Perhaps the most important thing to realize about inventing is that anyone can do it! You do not have to have advanced degrees or even a particular type of intelligence or training. Before I retired, I had in my office a framed 8x10 picture of a simple paper clip with the caption: “A great solution doesn’t have to be complicated.” Yes, I still have it in my office at home. It is difficult to imagine an office without paper clips, one of the most pervasive inventions of all time, even in the present day where we tend to think that if it doesn’t involve computers, either it is unimportant, it doesn’t exist, or nobody would want it or need it anyway.
I believe that the main difference between an inventor and the rest of us is the willingness to go beyond the first idea to a practical, useful, and successful device. I have a close personal friend (also an engineer) who has on many occasions mentioned to me that “what’s really needed is a simpler device for cleaning teeth at home that would replace brushing and flossing!” But to my knowledge, he has never suggested, or attempted to find, a new way of approaching the problem, much less presented or tried an idea for making such a device. In the meantime, I have long since developed several prototypes, but have so far abandoned all as inadequate or impractical. The key difference is that I have attempted several ways of approaching the problem, while he continues to state the need, but goes no further. The odds that I will succeed are infinitely higher than that he will. You cannot win the lottery if you don’t buy a ticket!
Getting started as an inventor is not usually something that one decides to do, but rather it most often begins with an observation of a particular need that has not been filled, or from experience with a device that does not do what it is supposed to do. In other words, it is not ordinarily something that you do, but rather something that happens to you in the form of an idea that particularly appeals to you at that time. However, I believe that anyone can train his/her mind to have the mindset of an inventor. That is, in fact, the main purpose of this book. You don’t have to wait for that rare experience when something happens by chance to start your mind working like an inventor’s mind.
I recently heard an interview on the radio of a fourteen-year-old boy who has invented a new magnetic paint that allows hanging things on a wall without using any nails, as you would hang something on the refrigerator door. As he describes it, he was helping his mother to repaint his room after she complained of all the damage caused by his taping and nailing things to the wall. This started his mind “thinking of stuff” (e.g., recalling the refrigerator door), which made him wonder about making the wall itself magnetic. Then, with the help of his stepfather, who was familiar with magnetizing metals (which the boy himself had been learning about in school), they developed a magnetic paint.
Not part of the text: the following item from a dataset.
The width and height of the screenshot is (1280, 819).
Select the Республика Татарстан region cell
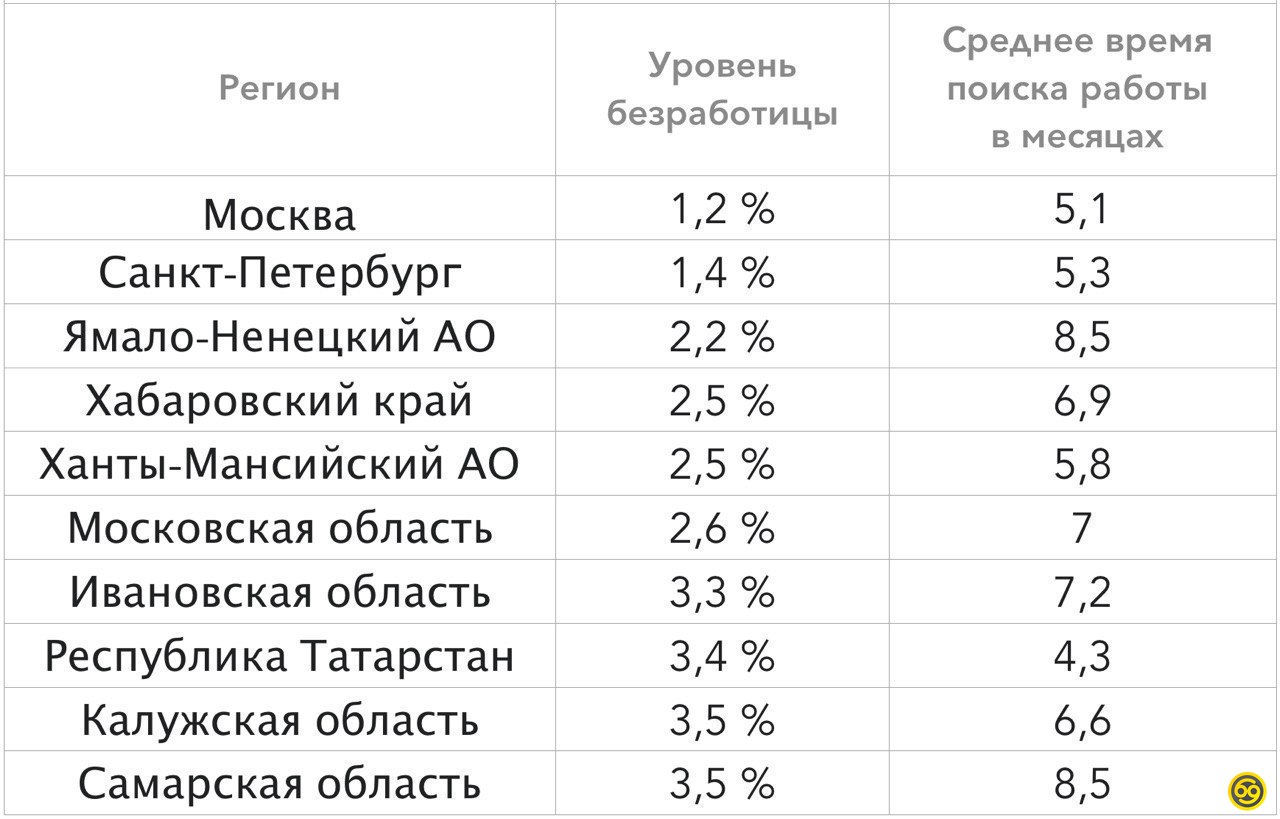tap(279, 656)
He has since received many inquiries, including one from the U.S. Air Force.
I still remember my own first invention idea (at the age of 10), which was to be a perpetual motion machine consisting of a simple lever (a horizontal bar supported by a pin at the middle), with a rubber band at one end and a weight on the other. My “working prototype” ran for only one half of a cycle and quit. It seems I should have waited until I understood the basic laws of friction and energy. (I had the time and the desire, but not the background.) This is a typical case of trying to invent something beyond your own experience or knowledge. Many years later, I was much more successful with an invention well within my own experience and training, as discussed in Chapter V.
Most of us have heard about or seen things that give instant rise to an idea for a new practical device, but we quickly move on to something else and forget the new idea. The serious inventor, on the other hand, makes immediate notes to be explored and expanded at a later time. Or, if appropriate, s/he explores the idea in the moment, either on paper or in the mind. The inventor then moves ahead with the intent of making a working model, no matter how crude. Somehow, the goal may be later achieved in fits and starts by mysterious means, primarily persistence. As Thomas Edison once said, “Invention is 1% inspiration and 99% perspiration.”
In summary, just as for other endeavors in life, the difference between the successful inventor and the rest of us lies in one’s willingness to stick with the selected project, no matter how many false starts may be required, and no matter how long it may take. There are often many attempts made before completion of a successful working prototype. And there are also failed projects that are appropriately abandoned by the inventor and used as a learning experience to guide later projects. It is important also to recognize that just because something can be done does not necessarily mean that it should be. Prospective inventions are sometimes abandoned either because one is not capable of developing it, or because the market is found to be too small or nonexistent, or perhaps because the prospective invention raises ethical issues with which the inventor may not be comfortable.